Nel disordine che segna la fisionomia della politica nell’area dell’occidente e che coinvolge grandi alleanze nate nel secondo dopo guerra, come la Nato e le relazioni tra Europa e Stati Uniti, l’Italia riassume in se le ferite delle tensioni sociali e della crisi di credibilità di partiti ed istituzioni.
Abbiamo un governo perennemente a rischio di implosione e di crisi, a distanza di appena pochi mesi dalla sua nascita, e un parlamento dove la riflessione, la tolleranza e l’impegno civico sono sovrastati dalle insofferenze, dai tatticismi esasperati, dal narcisismo, dalla urla e dalla demagogia come moduli di un linguaggio che sembra aver perso, salvo lodevoli eccezioni, i toni alti di un passato non lontano.

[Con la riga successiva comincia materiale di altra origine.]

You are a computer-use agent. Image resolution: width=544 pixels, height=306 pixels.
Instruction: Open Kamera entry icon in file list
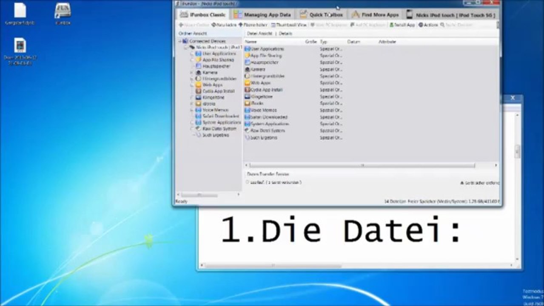248,69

L’irruzione nelle aree istituzionali di forze, prodotte da uno stato d’animo ostile ai partiti e alle istituzioni nate all’indomani della Resistenza, che si è tradotta in una progressiva demolizione del prestigio e dell’onore del Parlamento e dei poteri locali, ha segnato il trionfo, si spera temporaneo, dell’incompetenza e del velleitarismo sulla competenza e sullo spirito di servizio.

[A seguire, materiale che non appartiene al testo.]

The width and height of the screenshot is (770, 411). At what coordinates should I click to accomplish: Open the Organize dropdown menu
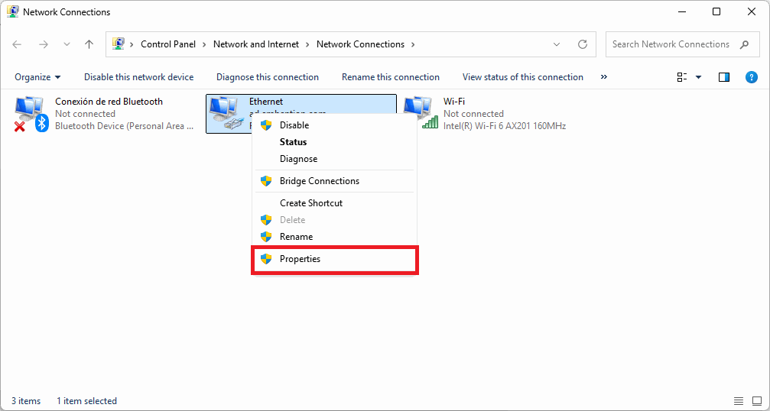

Ne è eloquente testimonianza la fisionomia del Ministero del Lavoro e degli enti collegati: mancano oggi esperienze e professionalità per far fronte alle centinaia di crisi aziendali che stanno mettendo in forse il lavoro per decine di migliaia di persone.
Né i danni di questa stagione fatta di supponenza e di confusi ideologismi si riscontrano solo a livello di governo; fallimentare è anche il bilancio della gestione di grandi comuni, a cominciare da Roma e da Torino.
Sul Mes, il meccanismo europeo di stabilità, abbiamo rischiato e rischiamo ancora di essere isolati in Europa; sulla prescrizione si profila il baratro di una barbarie giuridica; la manovra economica somiglia ormai a un vestito di arlecchino e la politica estera è una sede vacante.
Siamo perciò d’accordo con quanti sostengono che tollerare l’intollerabile è nemico del bene comune; chi ne ha il potere, con l’anno nuovo, cerchi di dare un taglio.